Thursday, April 17, 2008

healed hearts are never whole

Maybe hearts were never whole in the first place. Even for the enlightened ones maybe. Otherwise I think most of us, the normal sentient beings, came to life with our hearts already broken. Maybe a better way to describe it is that, we were given a broken heart to begin with. Every broken heart has a unique pattern, a unique signature, since it broke, there must be other pieces that it was originally whole with, lying somewhere, with someone else.


As we grow, we meet other people, who are also with a broken heart, unless they have already found their matching piece, forming an unbroken, whole heart. We become lovers and partners with people whom we feel our hearts touch, and we think, maybe this broken piece of my heart fits yours. But when it doesn't, it usually involves pain and hurt. Imagine forcing a puzzle into a void that does not match its edges.

But do people actually get to find the 'right' piece? Or are there some conforming, distorting going on most of the time? Maybe most of the time, as long as there is a 80-90% fit, it's a rare find already, and despite some discomfort, the two piece of broken heart come together and fit each other. Never mind the 10-20% of misfit, they bear with it and slowly this 90% fit melds into one whole heart, despite not a perfect one.


Then what happens when you stay single for too long? Maybe your piece of half-heart slowly mends itself, with the broken edges smoothening into a stump. And you start to believe that actually your heart is whole? Can that happen? Then how do you find another piece with edges you can cling on to? I hope all my friends find their other piece and never have to become a broken half of a heart again.


Sunday, April 13, 2008

when things change

we say that things change, for better or worse, things change.
Not everything changes for worse, and not everything changes for the better.

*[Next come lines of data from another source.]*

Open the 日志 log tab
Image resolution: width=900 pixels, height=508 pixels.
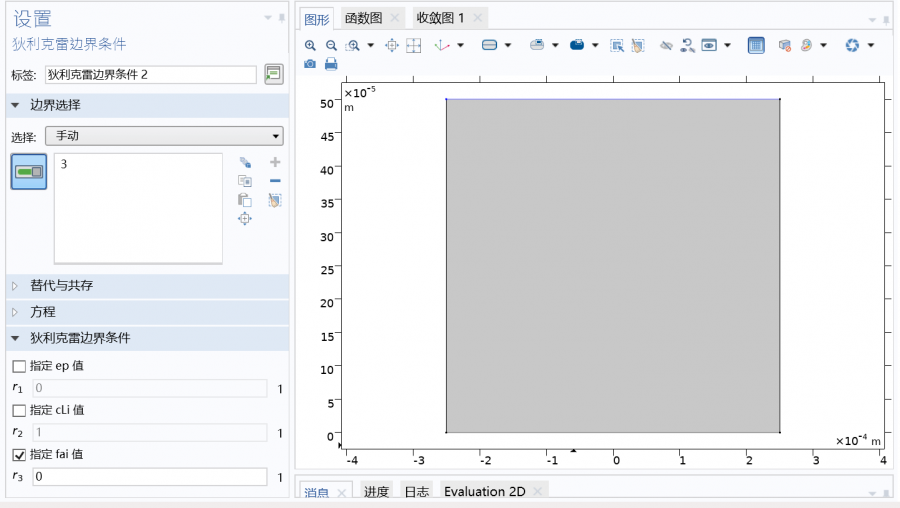(416, 492)
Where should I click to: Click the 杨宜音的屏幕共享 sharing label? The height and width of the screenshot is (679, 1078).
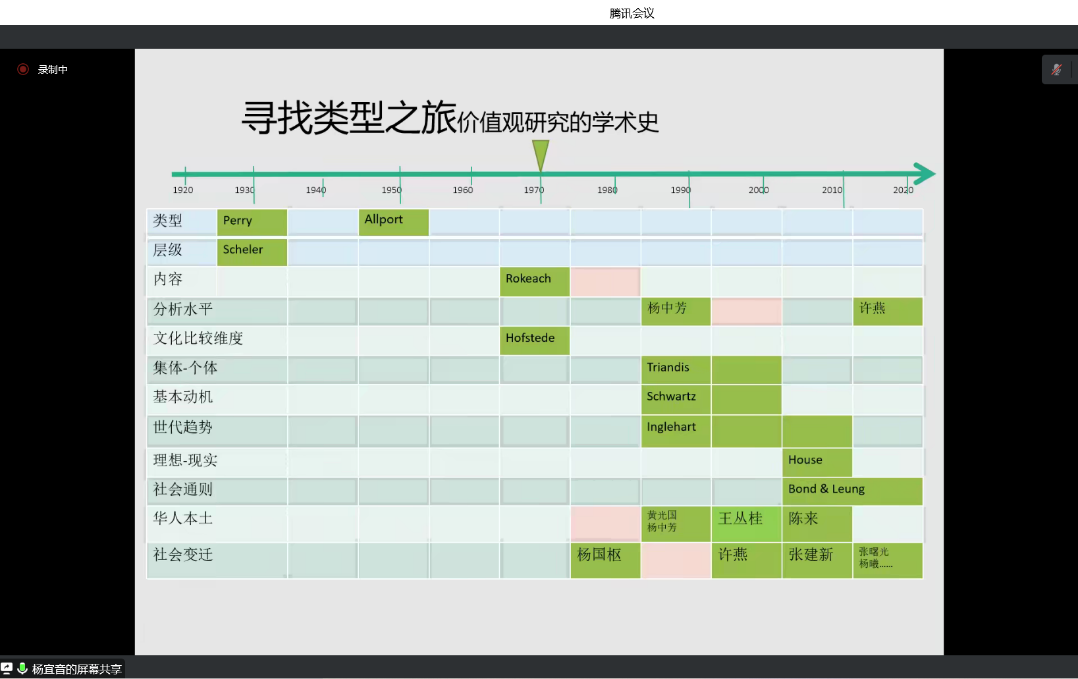(77, 669)
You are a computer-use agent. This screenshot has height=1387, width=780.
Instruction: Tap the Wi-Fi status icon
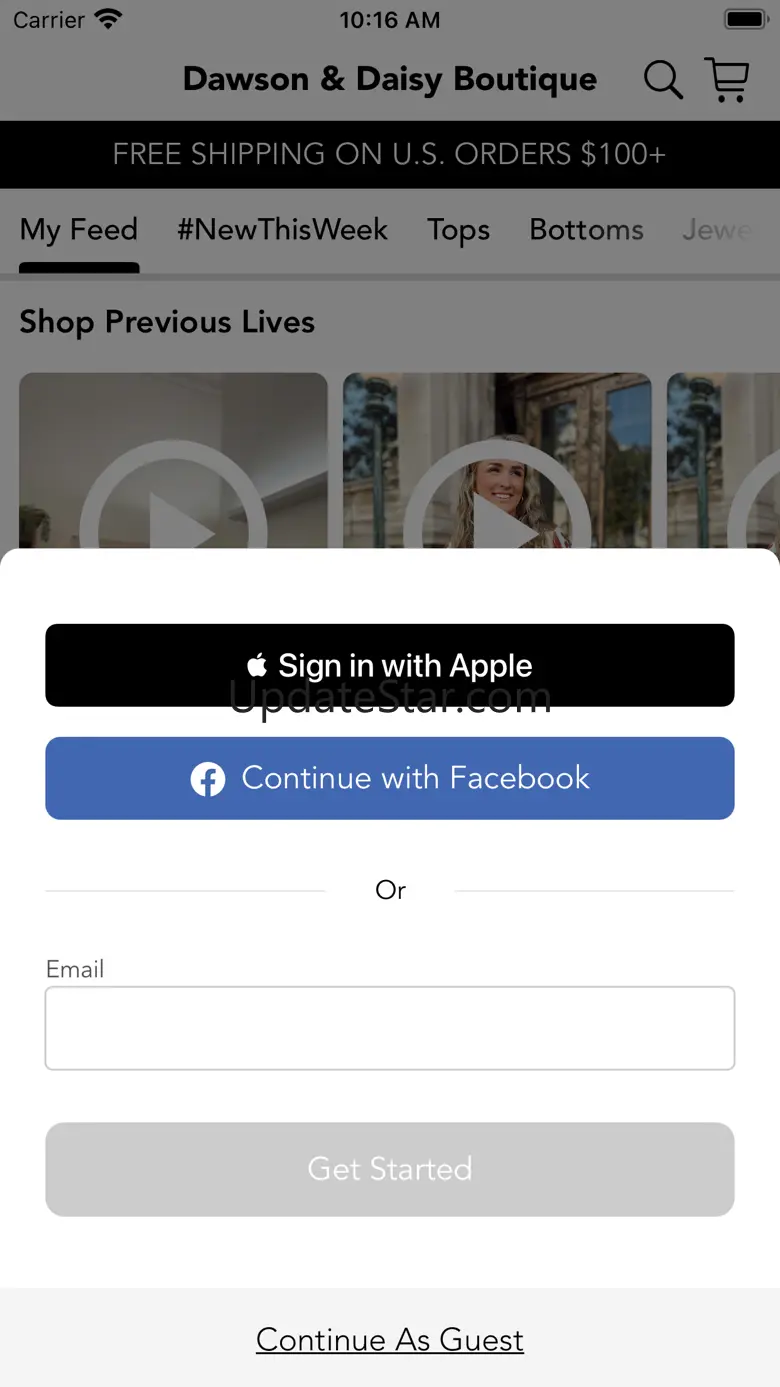[x=108, y=19]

how do things work out then? it's impossible for two people to wait until there are no changes in their lives before they hook up. 1) impossible because things change, we have taken that as a truth 2) their lives would be extremely boring if they are going to spend the rest of their lives together without any change 3) they will not share any past together, which is sad.

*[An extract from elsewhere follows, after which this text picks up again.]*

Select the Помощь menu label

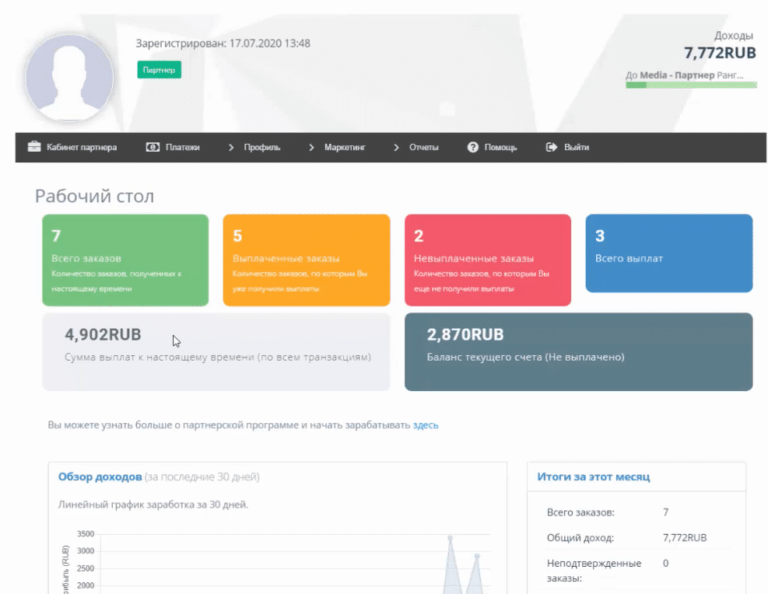500,147
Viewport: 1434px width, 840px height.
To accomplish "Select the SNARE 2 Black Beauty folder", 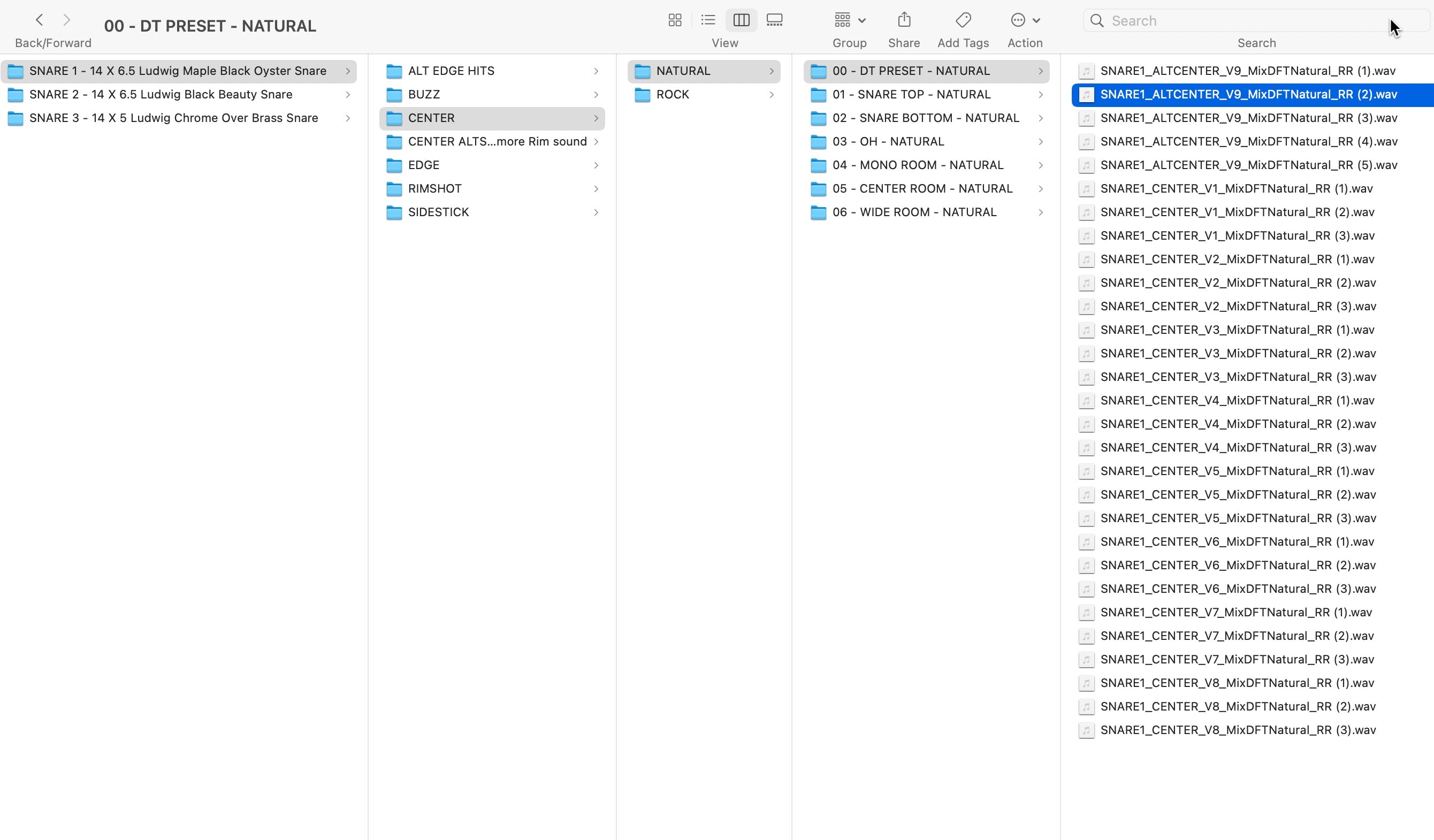I will click(x=161, y=95).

many things i want to buy now, thinking of buying only of course, unless the lottery that i struck was a reality
1) scooter GT200 or TW200
2) mission skates
3) sunglasses
4) iphone

Find me the invisible bone

Master to dog: Go on, go and find me the invisible bone
Dog: *puzzled* what invisible bone? how does it look like?
Master: I think it looks like this, but i'm not sure. But anyhow, find me that invisible bone

i am so screwed for the trip. does it feel surreal when ur career is about to end in 2 weeks.
and there is the invisible/amorphous bone problem to settle. another week of nearing the impending doom. f.

Tuesday, April 1, 2008

boreds

No other word can describe better describe what i am feeling now, other than 'bored'. Am no longer thinking about the past as often, but there is nothing to do now *shrug*. really nothing to do, except work of course. Work is a bottomless pit, it can never be finished. my bestest fren said i've got my priorities all wrong: "no one will ever say on his dead bed that 'i wished i had written more papers'". except maybe if that person is a manic and in love with nothing else but work. i'd rather have other loves in my life.

the only more exciting thing that is going to happen is probably my iphone that will come to me on 9/10 april. it should be, i hope, everything crossed, that it will be a reward for tomorrow's gre. so now i have downloaded itunes and it's quite a breeze using it i must say.

other things new in my life will be dragonboat, which i have been to for 3 weeks now. have decided to buy a paddle and life vest, adding to my collection of sports props that now includes

  1. my beloved badminton rackets (2 + a few old ones)
  2. squash racket
  3. rollarblades (>14 years old)
  4. rollar hockey stick
  5. rollar hockey gloves
  6. boxing gloves
  7. butt pad
hmmm actually the list doesn't look like a lot. I thought i have a lot more stuff. want to play baddy soon, rowing is fun too, every week my movements get corrected and fine-tuned by our very cute coach. so with all the rowing i can feel the back, shoulder and triceps and biceps coming back to life....feels good to ache on monday, then less so on tue. by wed ache is gone, and it's mid-week!

yes the only thing is...my after-work life sucks, there is nothing to do. and there are only so many people i can pester i.e. i have only so many friends. need to find something productive to do, like post on quantnet and learn some useful stuff.